As a South Asian woman, my body is often susceptible to a sexual politics that demands respectability. In role play, I’m anything but “respectable”; I put my own pleasure and desire first, and that itself makes me powerful. But my power also grows with the subversive nature of role play: through the kinds of roles I opt to perform, play within BDSM allows me to break with constraints that demand me to have a chaste, pure body where my desire is controllable. Instead, I let my desire run wild. My tongue is vulgar, as are the movements of my limbs and the sounds they elicit. The crassness of the spectacle I create during sex becomes a form of resistance against any effort to subdue or control my body.

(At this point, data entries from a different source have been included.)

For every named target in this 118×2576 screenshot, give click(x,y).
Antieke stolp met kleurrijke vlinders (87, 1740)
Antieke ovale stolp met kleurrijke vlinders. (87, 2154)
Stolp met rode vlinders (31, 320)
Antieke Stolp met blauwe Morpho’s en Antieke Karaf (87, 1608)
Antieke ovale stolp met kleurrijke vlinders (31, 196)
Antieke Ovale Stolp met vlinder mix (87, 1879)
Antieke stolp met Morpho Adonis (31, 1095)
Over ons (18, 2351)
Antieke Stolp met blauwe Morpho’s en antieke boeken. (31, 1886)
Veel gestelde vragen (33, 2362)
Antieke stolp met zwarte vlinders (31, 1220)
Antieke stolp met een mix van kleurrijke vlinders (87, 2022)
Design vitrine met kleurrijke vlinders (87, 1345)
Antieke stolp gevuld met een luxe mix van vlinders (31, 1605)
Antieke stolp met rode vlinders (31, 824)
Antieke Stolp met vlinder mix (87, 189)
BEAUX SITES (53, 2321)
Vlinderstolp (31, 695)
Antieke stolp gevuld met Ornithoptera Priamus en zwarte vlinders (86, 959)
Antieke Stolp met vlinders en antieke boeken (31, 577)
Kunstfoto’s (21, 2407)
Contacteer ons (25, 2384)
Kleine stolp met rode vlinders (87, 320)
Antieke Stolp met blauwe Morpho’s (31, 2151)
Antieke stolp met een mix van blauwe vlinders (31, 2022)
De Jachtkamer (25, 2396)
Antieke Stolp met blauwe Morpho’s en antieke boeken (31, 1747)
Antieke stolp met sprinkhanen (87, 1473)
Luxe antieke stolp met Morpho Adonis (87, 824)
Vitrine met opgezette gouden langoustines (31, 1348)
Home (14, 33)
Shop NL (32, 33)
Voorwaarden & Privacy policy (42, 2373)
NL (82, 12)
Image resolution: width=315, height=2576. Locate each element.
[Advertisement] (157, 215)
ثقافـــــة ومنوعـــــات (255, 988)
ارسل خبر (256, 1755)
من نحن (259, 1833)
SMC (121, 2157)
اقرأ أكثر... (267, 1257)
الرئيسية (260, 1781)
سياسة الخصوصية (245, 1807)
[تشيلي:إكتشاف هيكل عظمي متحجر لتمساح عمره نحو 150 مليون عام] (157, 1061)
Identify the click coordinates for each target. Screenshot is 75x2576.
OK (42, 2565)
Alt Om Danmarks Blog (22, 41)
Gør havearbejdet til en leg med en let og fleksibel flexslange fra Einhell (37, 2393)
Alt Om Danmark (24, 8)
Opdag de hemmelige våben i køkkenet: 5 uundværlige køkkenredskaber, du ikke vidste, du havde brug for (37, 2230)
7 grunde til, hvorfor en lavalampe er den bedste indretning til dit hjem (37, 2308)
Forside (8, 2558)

But it’s the cathartic release that makes play so euphoric. Vulgarity, hysteria, those particular sets of emotions and behaviours that the daily grind forces us to keep at bay. They are finally let out in the open, even if it might only be in the openness of bedrooms, of sex lounges, and play parties. In submission and masochism, I find joy in the pain that predates or mingles alongside pleasure. Taking a punishment, for instance, reminds me of all my body is capable of doing and taking. Crying, letting my tears fall after an intense form of punishment, allows me to release all the anxiety that has built up throughout the day. In role play, I can experience fear, power, anticipation, loss, pain, pleasure, euphoria, and all at once at that. What I often hate so much about capitalism, is how tired, how exhausted it makes me, until all I have left at the end of the day is exhaustion with no more room for any other feelings. It renders my world grey. Role play is my escape from it, into a space where I can experience the whole spectrum of emotions—a world of colour. Role play reminds me, over and over again, how to really feel.

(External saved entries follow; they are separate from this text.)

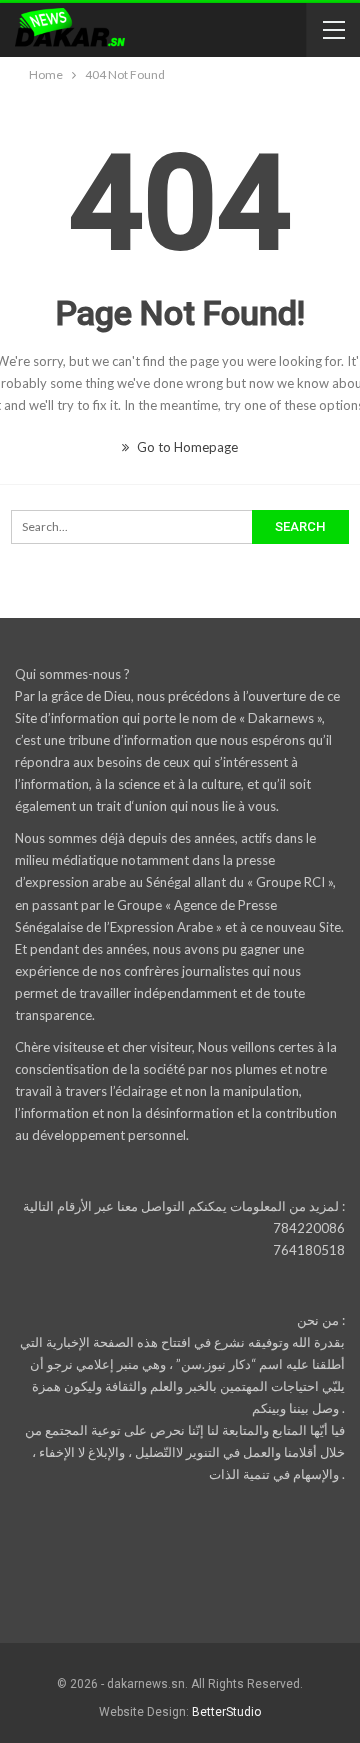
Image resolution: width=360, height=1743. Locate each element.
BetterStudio (226, 1712)
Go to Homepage (186, 447)
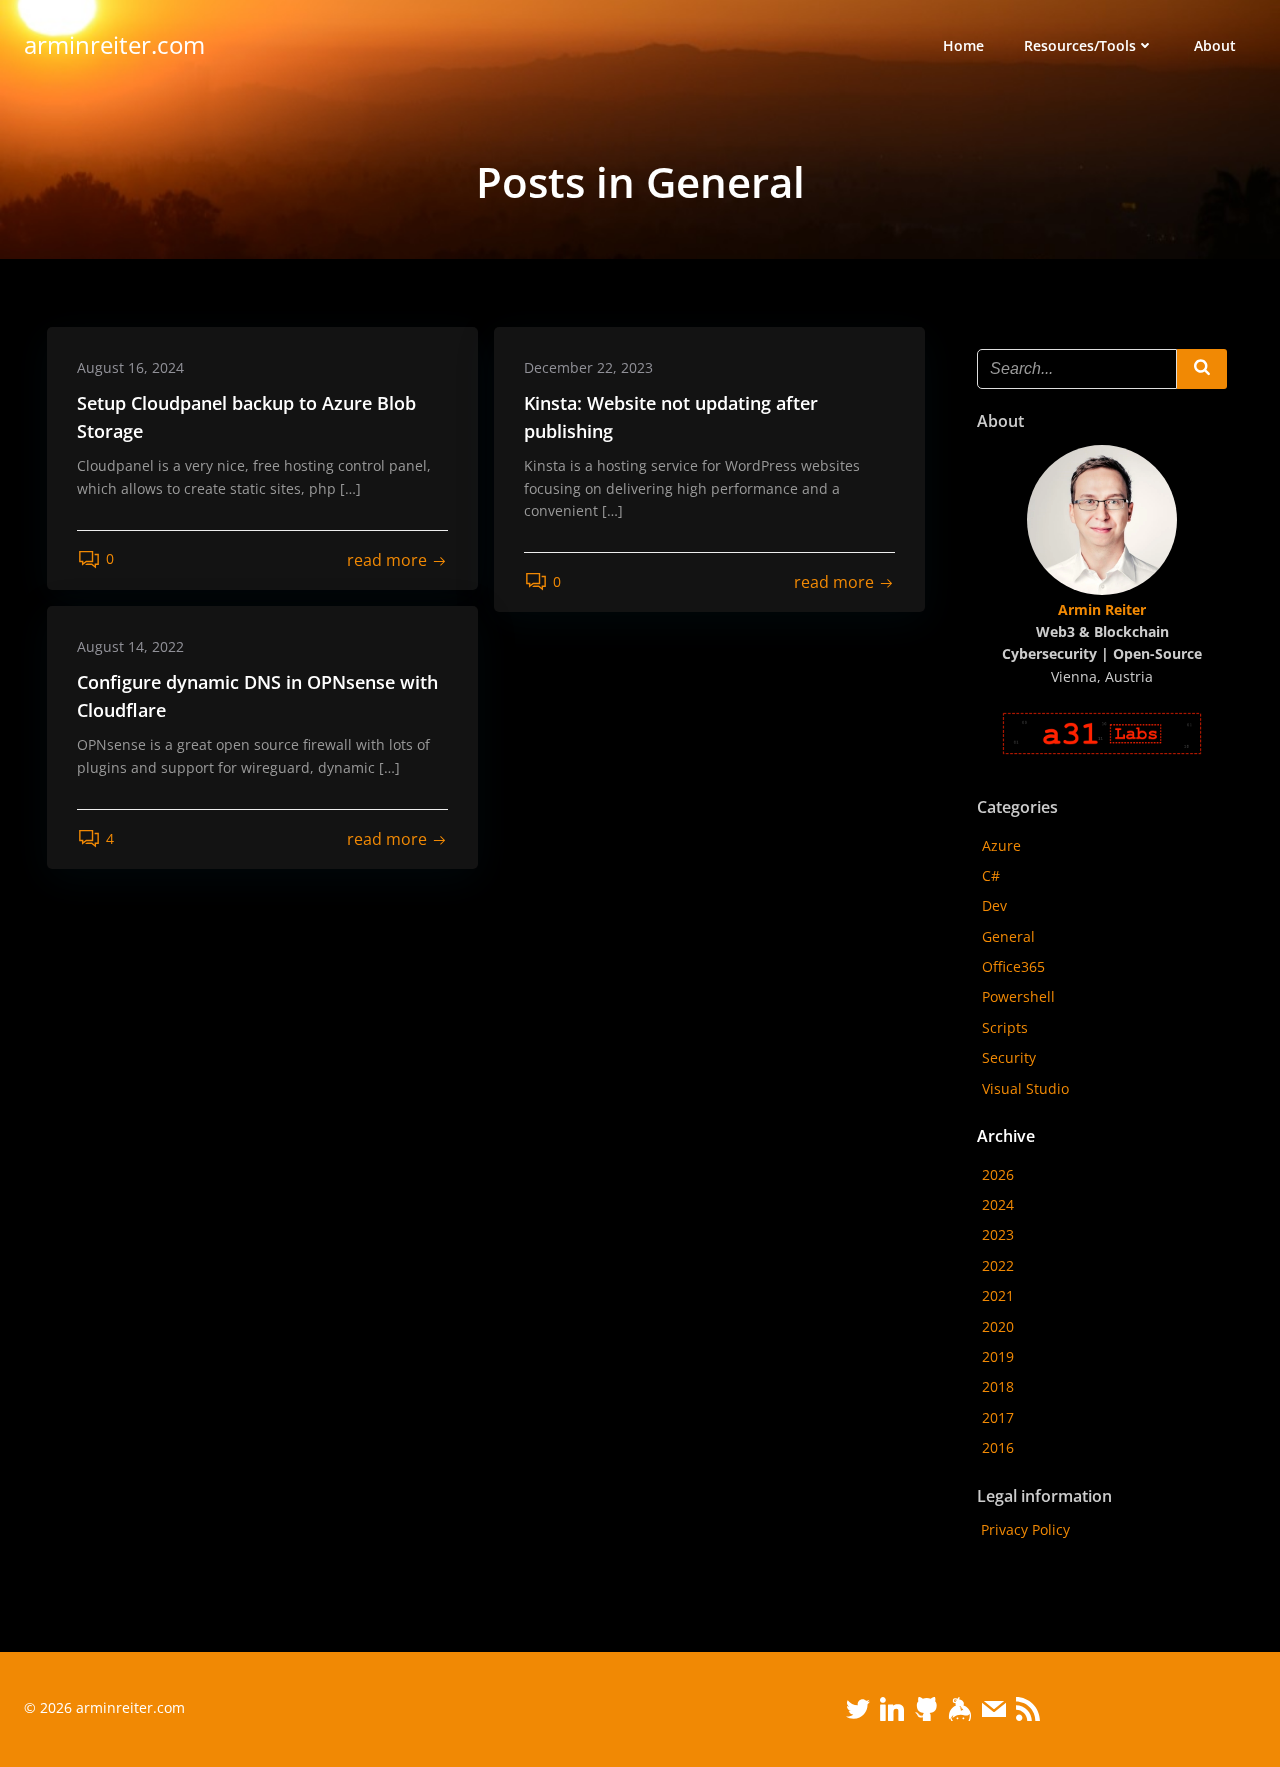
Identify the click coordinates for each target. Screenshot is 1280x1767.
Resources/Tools (1080, 45)
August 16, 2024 (130, 367)
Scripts (1005, 1027)
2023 (998, 1234)
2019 (998, 1356)
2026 (998, 1174)
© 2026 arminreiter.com (104, 1707)
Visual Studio (1025, 1088)
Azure (1001, 845)
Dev (994, 905)
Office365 (1013, 966)
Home (963, 45)
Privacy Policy (1025, 1529)
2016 (998, 1447)
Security (1009, 1057)
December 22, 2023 (588, 367)
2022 (998, 1265)
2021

But it’s also capitalism that reminds me over and over again that the power of sexual role play is only a temporary form of escape from the daily drudgery, and that it, too,, is just as susceptible to commodification. BDSM seems to be gaining more mainstream credibility and legitimacy, in part to (not necessarily accurate) recent media depictions of the community. Yet ironically, I worry about the rising costs of accessing this sexuality, and then in turn how it makes play increasingly expensive and therefore inaccessible.

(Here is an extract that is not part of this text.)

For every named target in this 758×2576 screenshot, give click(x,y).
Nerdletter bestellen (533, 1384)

I cherish role play in BDSM as an escape—a window for creativity, to let my imagination run free, and to let my body perform accordingly. But if it takes a certain level of funds to fulfill our imaginations and our fantasies, then in some ways I wonder if this form of play loses its power.
Engaging in BDSM and the larger community is not a cheap thing, especially in this city. Sex toys and implements are not cheap. Lingerie is not cheap. Erotic photography is not cheap. Fetish events, or entry to sex clubs are not cheap. Kink workshops, though very instructive and useful in learning new skills, are usually not cheap either. If BDSM is organized around certain techniques, rules, and props, but it costs (a lot) to accrue those skills and paraphernalia, then is play even accessible? And if it isn’t, how subversive can play be?